Thursday, January 05, 2012

Where the Audition Starts

Your audition doesn't just take place when you play it. It was happening every day for months in the practice room whether you knew it or not. What goes on from day to day is pretty much what will happen in front of an audience. Traces of excellence should be frequent and obvious.

Firstly, you probably don't want to listen to this guy, unless you're his dog. Most likely the young blaster sounds like he looks. Posture and possibly attitude adjustments are needed. Conductor and potential colleagues just might have some serious reservations about his stage presence let alone his trumpet playing. This issue can be fixed instantly. Be careful. The visual matters.

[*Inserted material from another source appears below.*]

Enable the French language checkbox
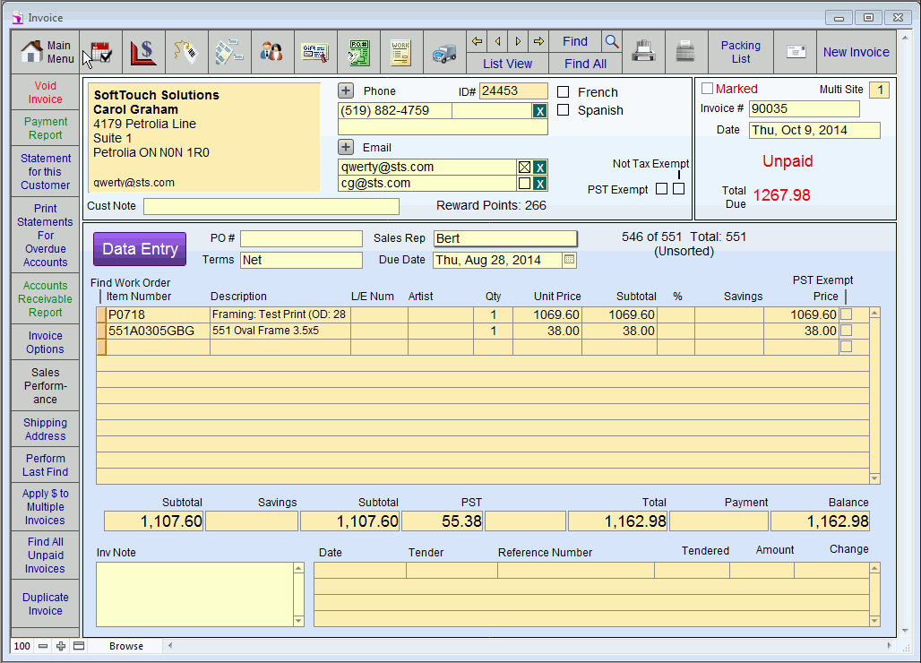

Secondly, his daily approach should be organized for consistency. No shocking new insights here, just reviewing the time-tested steps to success that have always worked, but tend to get neglected. Make these a way of life. There will be no time on the big day to begin thinking about these. They must be habitual:

  • Use an adequate air supply for each passage.
  • Be able to sing the music accurately.
  • Divide practice into many brief sessions for control of clarity, sound, and ease.
  • Practicing slowly gives the brain and ears a chance to keep up. Help them out.
  • Pause frequently to reset and refocus.
  • Dynamics should be clearly discernible.
  • Musical interest and style should be obvious.
  • Incredible rhythm must be automatic.
  • Intonation must be unobjectionable.
  • Run-throughs ought to happen regularly.
  • Be able to play faster than needed.
  • Do even more run-throughs!
  • Gain experience in different locations.
  • Learn to "play cold".
Travel and audition days are never normal. Anticipate distractions. Focus on your music just as you have been doing for months. After all, this will be just another performance opportunity. Just do it. You've been there.


Gail said...

Always exciting to read about the specifics of how to sound amazing...

Phil Collins said...

Easy to write about . . . .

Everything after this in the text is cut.